#### TEXT SECTION ####
While we all love to hear positive stories from our patients, there are times when we don’t get it right and our patients go home unhappy. Dissatisfied patients often feel compelled to share their experience through the Patient Relations office, in the hopes that we’ll make improvements.
Although it can be difficult to hear negative feedback, sharing these experiences serves an important purpose; it allows us the opportunity to reflect on how we interact with our patients, identfy system issues and improve on iefficiencies or problem areas – all of which leads to more satisfied patients in the future.
The letter below came to us from an anonymous patient, who wished to help us make improvements by identifying some of the problems he experienced while in hospital:
Dear Patient Relations,
I came into hospital for surgery and in the days prior to the surgery, I was immeasurably terrified. I feared the worst which is consistent with my general anxiety of hospitals. At the age of 60, I now relate to hospitals as the place to visit family who are in palliative care. I mention this fear as it impacted me during my stay in the hospital.
#### DATA RECORDS ####
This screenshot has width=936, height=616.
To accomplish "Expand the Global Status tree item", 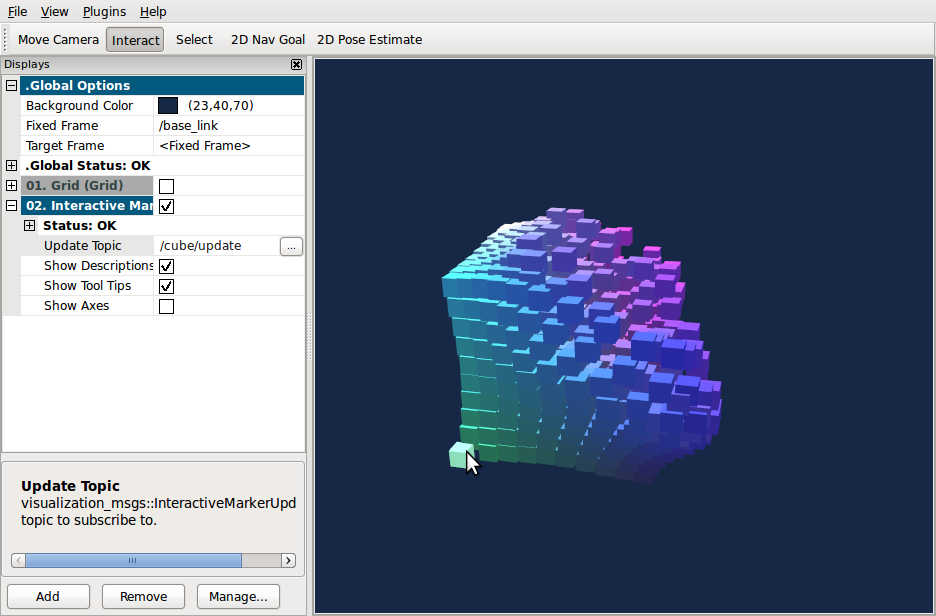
####
#### DATA RECORDS ####
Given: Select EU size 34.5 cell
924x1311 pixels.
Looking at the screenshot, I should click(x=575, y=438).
####
#### DATA RECORDS ####
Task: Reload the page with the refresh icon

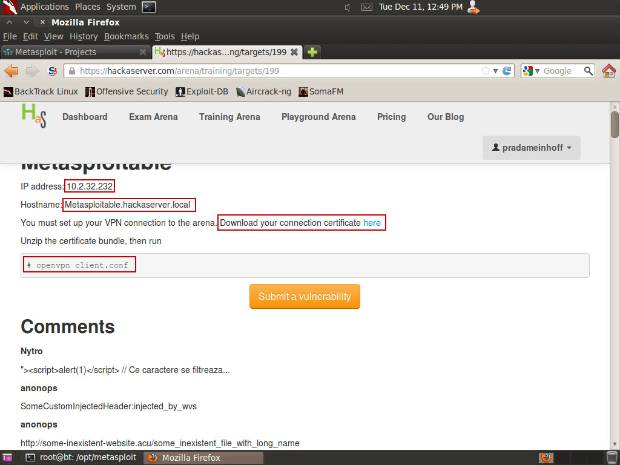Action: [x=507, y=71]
####
**EXPLORE THE MATERIAL**
1) According to the patient relations text, at what age does the letter writer say hospitals have become the place to visit family in palliative care?
2) State whether each statement agrees with the patient relations text, quoting the deciding words. (a) The letter was sent by a patient who gave a name. (b) The letter writer came into hospital for surgery. (c) The letter writer felt calm in the days before the surgery.
The records are separate material and are unrelated to the patient relations text.

**SOLUTIONS TO THE EXERCISE**
1) At the age of 60.

2)
(a) No: "The letter below came to us from an anonymous patient."
(b) Yes: "I came into hospital for surgery."
(c) No: "in the days prior to the surgery, I was immeasurably terrified."